Con profunda sorpresa escuchaba Gabriel al valiente tejedor, que tan heroicamente se había portado en la defensa de la ciudad, y ahora hablaba de hacerse inglés con tanta naturalidad como si se tratara de mudarse de camisa. Pero un guiño de Juan Peuquoy tranquilizó a nuestro amigo acerca del patriotismo de su compañero de cautiverio, y le hizo sospechar que este acariciaba algún proyecto misterioso.
Lord Grey no tardó en despedir a los dos.
—Mañana saldremos de San Quintín para Calais —les dijo—. Hasta la hora de nuestra marcha, podéis hacer los preparativos y despediros de vuestros amigos: os dejo libres bajo palabra. Os prevengo, sin embargo —añadió con la delicadeza que le caracterizaba—, que si intentaseis salir, os detendrían en las puertas de la ciudad, porque no se permite la salida a nadie si no presenta un permiso especial del gobernador de la plaza.
Gabriel correspondió con una inclinación de cabeza al saludo de Lord Grey y se fue con Juan Peuquoy de la casa, sin darse cuenta de que su escudero Martín Guerra quedaba en ella en vez de seguirle.

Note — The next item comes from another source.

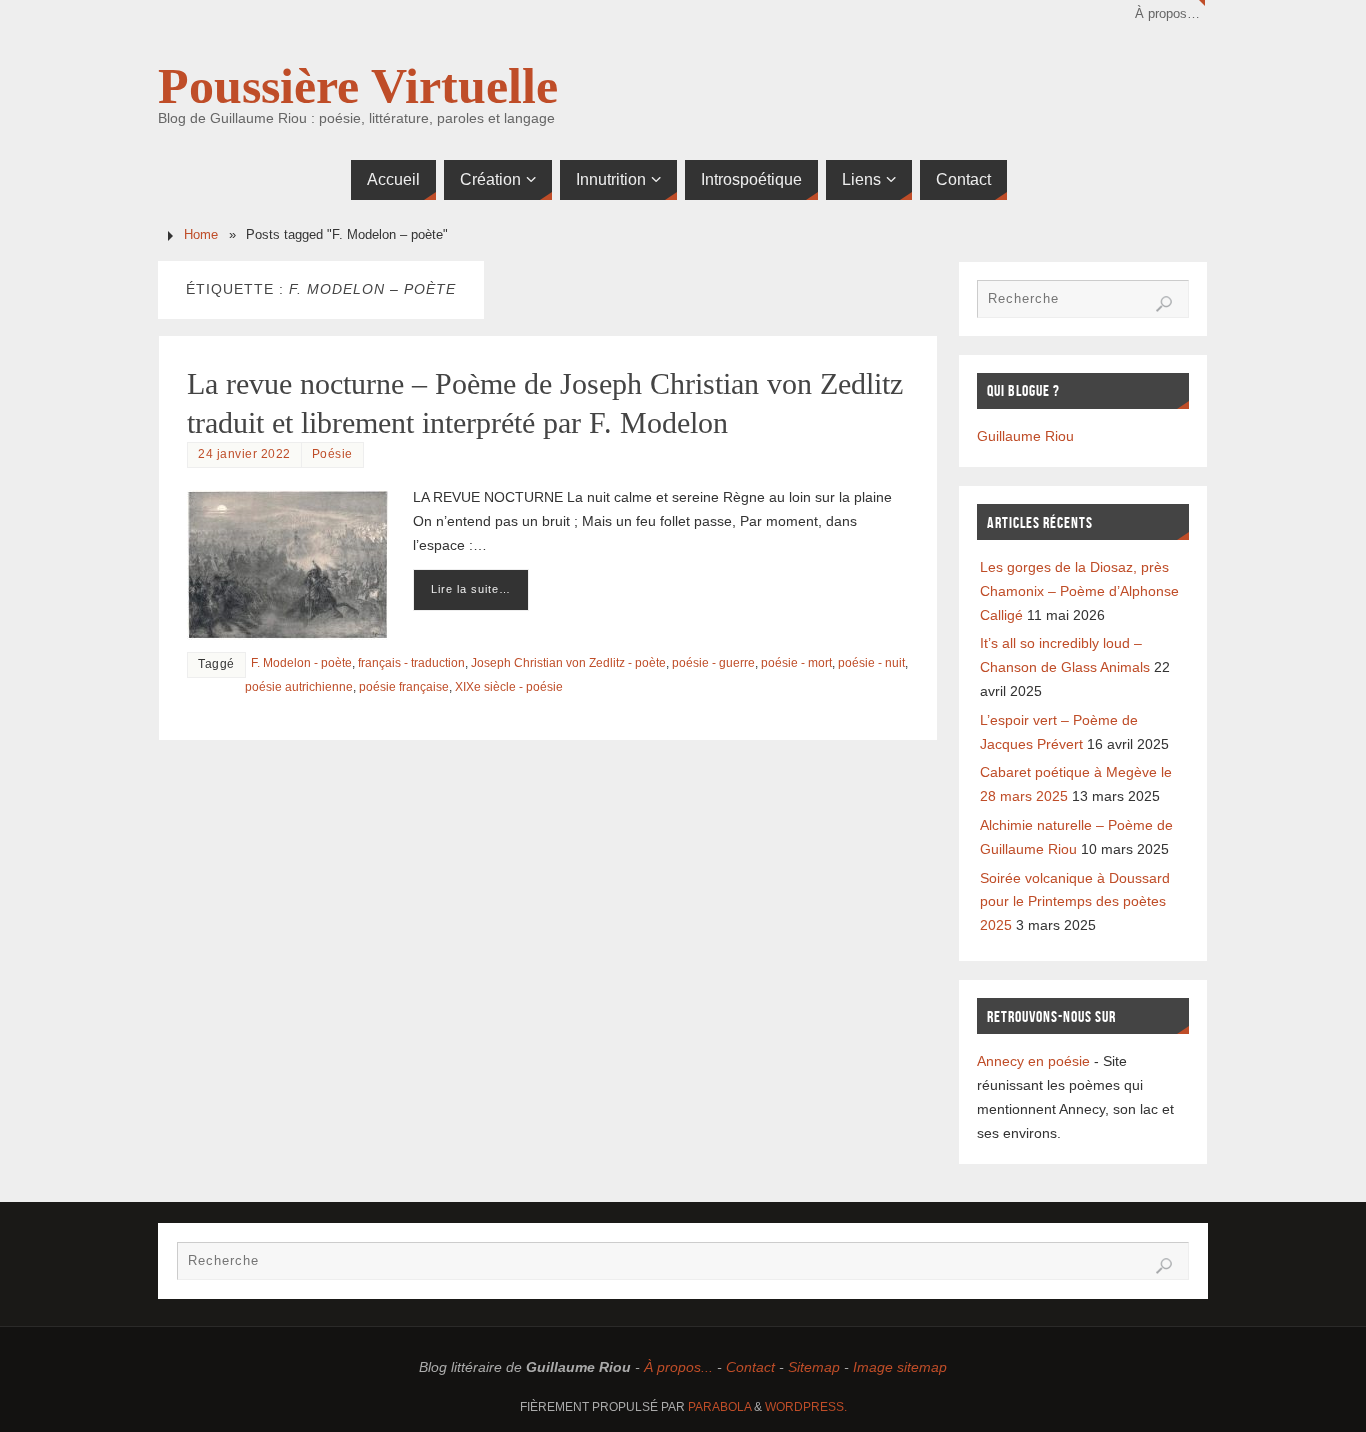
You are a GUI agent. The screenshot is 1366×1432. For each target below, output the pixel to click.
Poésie (332, 454)
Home (201, 235)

—¿Cuál es vuestra intención, amigo mío? —preguntó Gabriel a Juan Peuquoy luego que llegaron a la calle—. ¿Es posible que no dispongáis de cien escudos para pagar en el acto vuestro rescate? ¿Por qué deseáis hacer el viaje a Calais? ¿Es positivo que reside allí un primo vuestro? ¿Qué causa misteriosa os mueve a obrar como lo hacéis?
—¡Silencio! —contestó Juan Peuquoy con aire misterioso—. Mientras respiremos atmósfera enemiga, no me atrevo a pronunciar una palabra. ¿Podéis fiaros de vuestro escudero Martín Guerra?

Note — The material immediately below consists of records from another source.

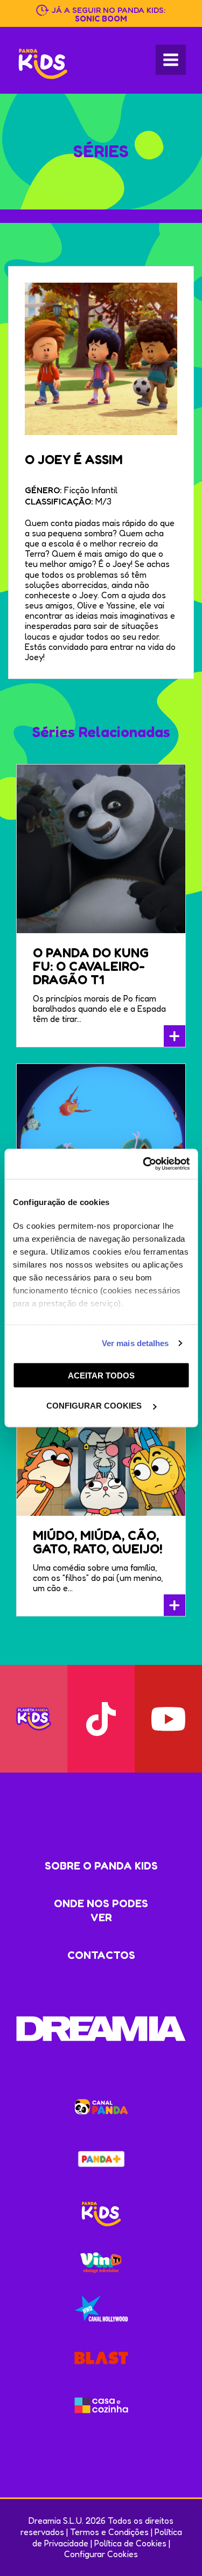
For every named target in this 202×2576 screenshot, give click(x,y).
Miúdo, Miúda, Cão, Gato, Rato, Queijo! (98, 1542)
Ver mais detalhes (135, 1343)
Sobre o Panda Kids (101, 1865)
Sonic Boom (101, 18)
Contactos (101, 1955)
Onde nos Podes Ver (101, 1910)
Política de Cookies (130, 2543)
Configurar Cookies (101, 2554)
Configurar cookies (95, 1405)
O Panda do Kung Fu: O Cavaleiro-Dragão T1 (91, 966)
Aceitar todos (101, 1375)
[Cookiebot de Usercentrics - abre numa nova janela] (144, 1164)
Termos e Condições (109, 2531)
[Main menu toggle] (171, 60)
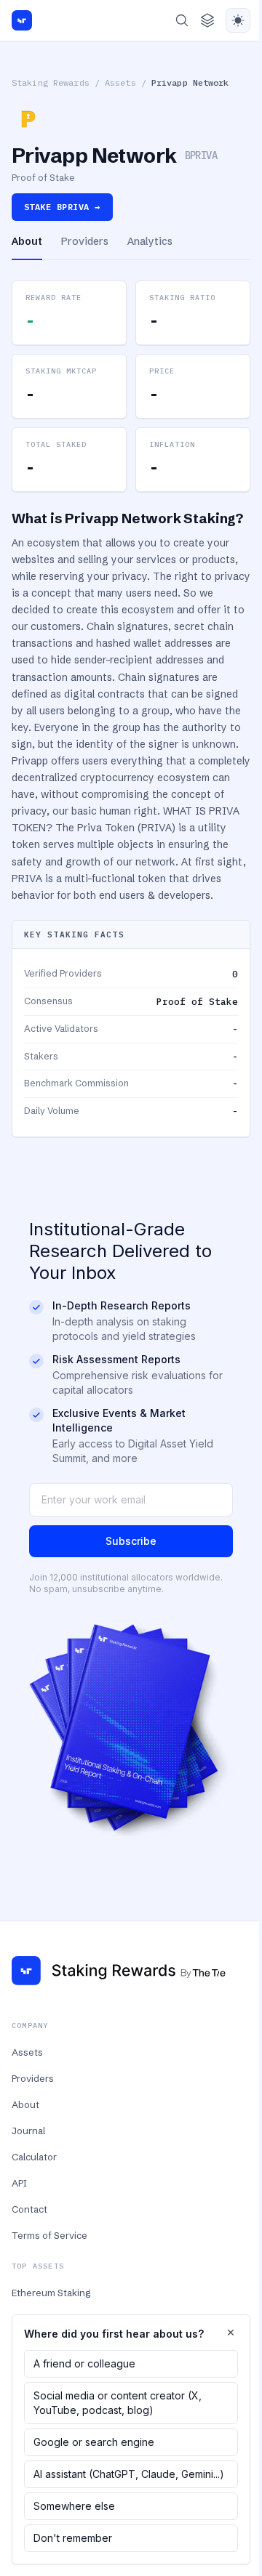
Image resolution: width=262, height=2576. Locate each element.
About (25, 2104)
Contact (29, 2209)
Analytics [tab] (149, 241)
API (19, 2183)
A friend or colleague (84, 2363)
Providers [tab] (84, 241)
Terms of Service (49, 2235)
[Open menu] (207, 20)
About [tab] (27, 241)
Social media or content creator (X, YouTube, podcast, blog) (117, 2402)
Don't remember (72, 2538)
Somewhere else (74, 2506)
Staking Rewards (51, 82)
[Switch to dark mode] (238, 20)
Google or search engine (93, 2442)
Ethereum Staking (51, 2292)
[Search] (182, 20)
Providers (33, 2078)
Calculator (34, 2157)
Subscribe (131, 1541)
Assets (120, 82)
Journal (28, 2130)
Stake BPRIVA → (62, 206)
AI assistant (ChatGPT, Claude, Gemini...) (128, 2474)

—Respondo de él —contestó Gabriel—. A pesar de sus olvidos y de sus alternativas, es el corazón más fiel del mundo.
—¡Bueno! —dijo Peuquoy—. Habrá que enviarle a París para que traiga vuestro rescate, pero no directamente desde aquí, sino desde Calais. A este objeto, convendrá que le llevemos con nosotros, porque en las circunstancias presentes, todas las precauciones son pocas.
—¿Pero a qué vienen esas precauciones? —preguntó Gabriel—. Adivino que no tenéis en Calais ningún pariente.
—Lo tengo, sí —contestó con vivacidad Juan Peuquoy—. Pedro Peuquoy existe, vive en Calais, adora a su antigua patria, a Francia, y estaría tan dispuesto como yo a dar un buen golpe de mano, si es necesario, si vos, monseñor, intentaseis allí algún hecho heroico de la clase de los que habéis ejecutado aquí.
—Te comprendo, noble amigo mío —respondió Gabriel estrechando la mano del tejedor—; pero he de decirte que me estimas en más de lo que realmente valgo. Ignoras cuánto egoísmo había en las heroicidades que me atribuyes. Tú no sabes que, de hoy en adelante, reclama toda mi atención un deber sagrado, más sagrado, si cabe, que el de contribuir a la gloria de la patria.
—¡No le hace! —replicó Juan Peuquoy—, cumpliréis ese deber como cumplís todos los otros; y quizás figure entre estos últimos —añadió bajando la voz—, suponiendo que se presente ocasión, el de compensar con la toma de Calais la pérdida de San Quintín.